All Products
Search
Document Center

OpenSearch:summary clause

Last Updated:Feb 28, 2024

Overview

You can include a summary clause in a query statement. Then, you can perform the following operations:

  • Perform a phase-2 query to obtain the summaries of the documents that you query. OpenSearch Retrieval Engine Edition allows you to obtain a summary of a document based on the document ID, the hash value of the primary key of the document, and the value of the primary key.

  • Specify the fields to be displayed in a summary.

  • Specify the fields to be highlighted in a summary.

Syntax

{ 
  "summary" : {
  }
}

Perform a phase-2 query

Obtain a summary of a document based on the document ID

{ 
  "config" : {
    "fetch_summary_type" : "docid"
  },
  "summary" : {
    "gids" : [
        "daogou|6|0|0|0|00000000000000004cd645cfd1c63041|184140777",
        "daogou|6|0|0|1|00000000000000005b3ceae33e5ab800|184140777"
    ]
  }
}

You must set the fetch_summary_type parameter to docid in a config clause and specify the gid parameter for the documents that you want to query in a summary clause. You can obtain the value of the gid parameter for each document from the response of the corresponding phase-1 query.

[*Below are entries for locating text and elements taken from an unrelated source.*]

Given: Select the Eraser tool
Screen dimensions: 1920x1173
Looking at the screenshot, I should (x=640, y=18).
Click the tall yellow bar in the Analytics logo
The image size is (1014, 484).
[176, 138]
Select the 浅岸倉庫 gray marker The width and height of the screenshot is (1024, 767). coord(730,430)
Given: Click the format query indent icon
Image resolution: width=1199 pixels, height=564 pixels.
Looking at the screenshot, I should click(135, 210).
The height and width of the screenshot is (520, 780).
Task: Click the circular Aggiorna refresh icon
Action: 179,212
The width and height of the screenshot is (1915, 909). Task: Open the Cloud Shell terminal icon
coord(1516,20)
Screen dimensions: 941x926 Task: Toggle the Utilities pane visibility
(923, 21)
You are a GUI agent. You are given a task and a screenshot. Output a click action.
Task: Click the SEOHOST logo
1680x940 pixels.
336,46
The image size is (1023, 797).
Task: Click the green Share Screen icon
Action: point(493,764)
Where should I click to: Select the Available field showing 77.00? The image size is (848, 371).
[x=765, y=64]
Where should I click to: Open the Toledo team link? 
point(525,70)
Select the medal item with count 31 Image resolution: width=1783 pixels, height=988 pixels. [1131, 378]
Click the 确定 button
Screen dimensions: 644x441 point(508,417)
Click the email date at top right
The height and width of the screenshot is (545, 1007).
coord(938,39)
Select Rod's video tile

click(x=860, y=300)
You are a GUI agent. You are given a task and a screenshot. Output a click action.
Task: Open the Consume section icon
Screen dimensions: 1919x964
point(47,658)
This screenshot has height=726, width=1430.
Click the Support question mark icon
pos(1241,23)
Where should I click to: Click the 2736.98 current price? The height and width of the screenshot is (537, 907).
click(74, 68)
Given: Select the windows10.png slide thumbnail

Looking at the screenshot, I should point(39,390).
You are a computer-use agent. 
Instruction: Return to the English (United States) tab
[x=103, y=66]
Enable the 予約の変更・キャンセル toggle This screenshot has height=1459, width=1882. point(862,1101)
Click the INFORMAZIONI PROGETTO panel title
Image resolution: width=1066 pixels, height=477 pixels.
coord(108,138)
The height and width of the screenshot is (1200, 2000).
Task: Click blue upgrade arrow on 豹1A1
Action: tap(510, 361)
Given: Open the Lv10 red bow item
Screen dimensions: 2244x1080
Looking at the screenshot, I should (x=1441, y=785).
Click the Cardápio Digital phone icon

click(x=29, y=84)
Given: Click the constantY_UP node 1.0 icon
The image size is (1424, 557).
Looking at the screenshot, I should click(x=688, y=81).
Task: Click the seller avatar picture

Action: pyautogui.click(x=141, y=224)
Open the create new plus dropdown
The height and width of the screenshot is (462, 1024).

Obtain a summary of a document based on the hash value of the primary key

The method that is used to obtain a summary of a document based on the hash value of the primary key of the document is similar to the method that is used to obtain a summary of a document based on the ID of the document. OpenSearch Retrieval Engine Edition performs the query based on the gid parameter that you specify in the query statement. The following items describe the differences between the two methods:

  • If you want to obtain a summary of a document based on the hash value of the primary key of the document, set the fetch_summary_type parameter to pk in a config clause.

  • Different values of the fetch_summary_type parameter specify different methods that can be used to identify documents. In most cases, you can use the primary key of a document to identify the document, but you cannot use only the ID of a document to identify the document. If you specify docid as the value of the fetch_summary_type parameter, OpenSearch Retrieval Engine Edition identifies a document based on the specified document ID and the version numbers of the full data and the incremental data. If you specify pk as the value of the fetch_summary_type parameter, OpenSearch Retrieval Engine Edition does not require version information to identify a document. If the value of the fetch_summary_type parameter is pk, OpenSearch Retrieval Engine Edition ignores the components that specify the document ID and the version numbers of the full data and the incremental data in each gid parameter that you specify in the query statement.

  • If you want to obtain a summary of a document based on the hash value of the primary key of the document, specify a field as the primary key and set the has_primary_key_attribute parameter to true in the schema of the cluster in which the document is stored.

Example:

{ 
  "config" : {
    "fetch_summary_type" : "pk"
  },
  "summary" : {
    "gids" : [
        "daogou|6|100|100|100|00000000000000004cd645cfd1c63041|184140777",
        "daogou|6|200|200|200|00000000000000005b3ceae33e5ab800|184140777"
    ]
  }
}

Obtain a summary of a document based on the value of the primary key

If you use this method, OpenSearch Retrieval Engine Edition does not identify a document based on the gid parameter of the document. Instead, OpenSearch Retrieval Engine Edition identifies a document based on the primary key value of the document. If you want to use this method to obtain a summary of a document, perform the following operations:

  • Set the fetch_summary_type parameter to rawpk in a config clause.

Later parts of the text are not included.